"Wir transformieren intern, die Website machen wir später."
Diesen Satz hören wir von Geschäftsführern häufig. Es wird ein teures neues ERP-System ausgerollt. Die Zeiterfassung wird digitalisiert. Aber die Unternehmenswebsite – der Ort, an dem 90% aller Neukunden den allerersten Touchpoint mit dem Unternehmen haben – bleibt unangetastet, "bis intern alles rund läuft."
Das ist fatal. Echte digitale Transformation muss für den Kunden spürbar sein. Eine veraltete Website schreit förmlich: "Wir sind intern genauso langsam und starr, wie wir hier nach außen auftreten."
Die Website als digitaler Vertriebsmitarbeiter 2.0
Eine moderne Business-Website übernimmt heute hochkomplexe Aufgaben.
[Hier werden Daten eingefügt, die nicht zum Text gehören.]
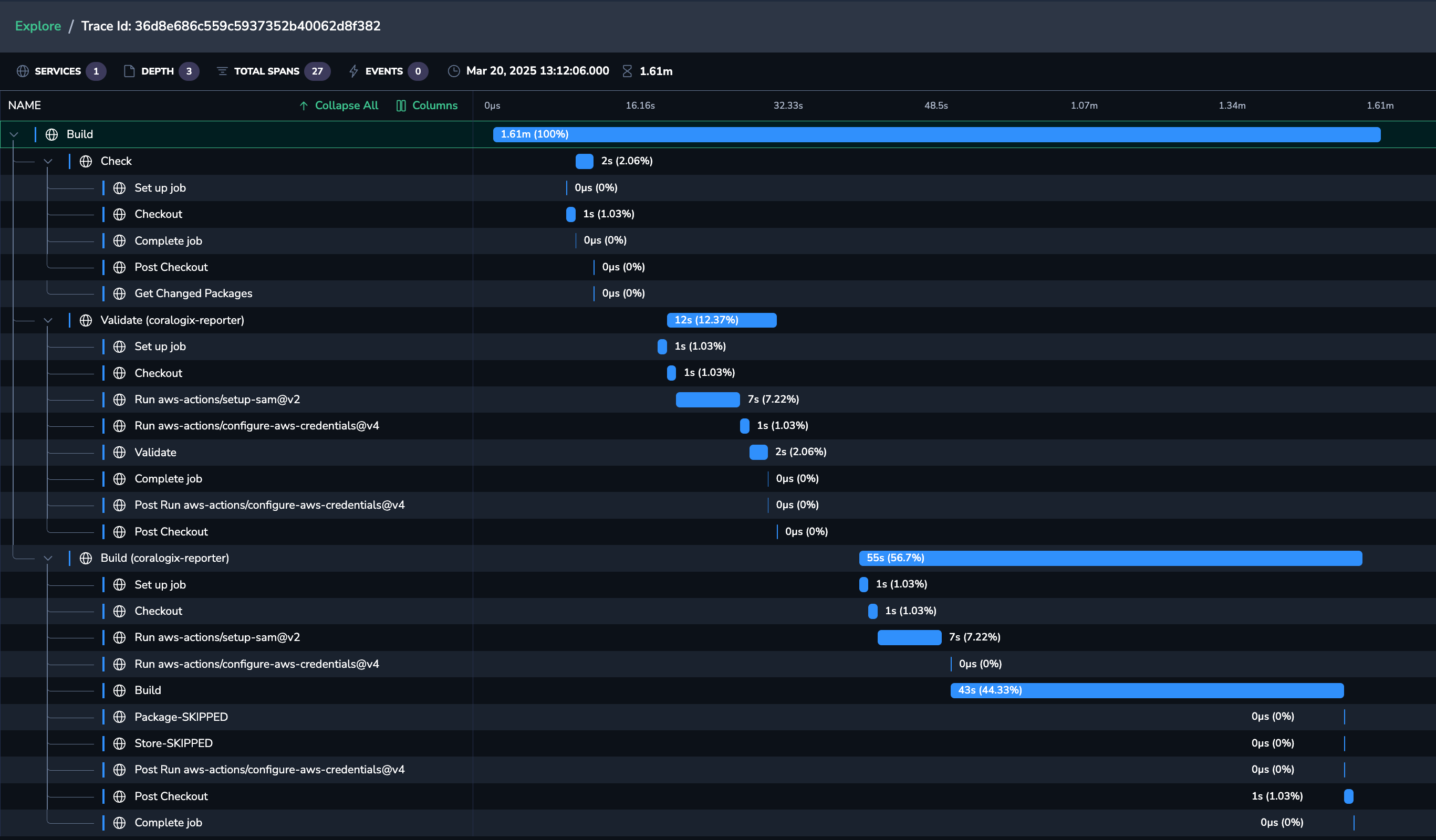Collapse the Check span group

click(48, 161)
Sie klärt Fragen, bevor diese beim Telefon-Support der Firma landen. Sie qualifiziert Leads nachts um drei Uhr, wenn der Vertrieb schläft. Sie integriert Recruiting und verkauft die Firmenkultur so spitz, dass Human Resources messbar entlastet wird.
Wer solche Aufgaben weiterhin manuell löst, weil seine Website reine Textblöcke und ein Kontaktformular von 2012 anbietet, verliert radikal an Effizienz. Eine conversion-orientierte Website ist oft der am schnellsten wirkende Hebel der gesamten digitalen Transformation.
Schluss mit der Datensilos
Die wahre Kraft entfaltet eine neue Corporate Site dann, wenn sie tief integriert wird. Eingehende Leads landen durch APIs sofort samt UTM-Tracking im CRM (Salesforce, HubSpot etc.). Whitepaper-Downloads starten automatisierte E-Mail-Workflows.
Eine solche professionelle Unternehmenswebsite spart sofort Opportunitätskosten und zeigt den Mitarbeitern: Wir reden nicht nur über Digitalisierung, wir exekutieren sie spürbar an vorderster Front zum Kunden. Fangen Sie also nicht hinten im Lagerraum an aufzuräumen, während das Schaufenster noch verstaubt ist.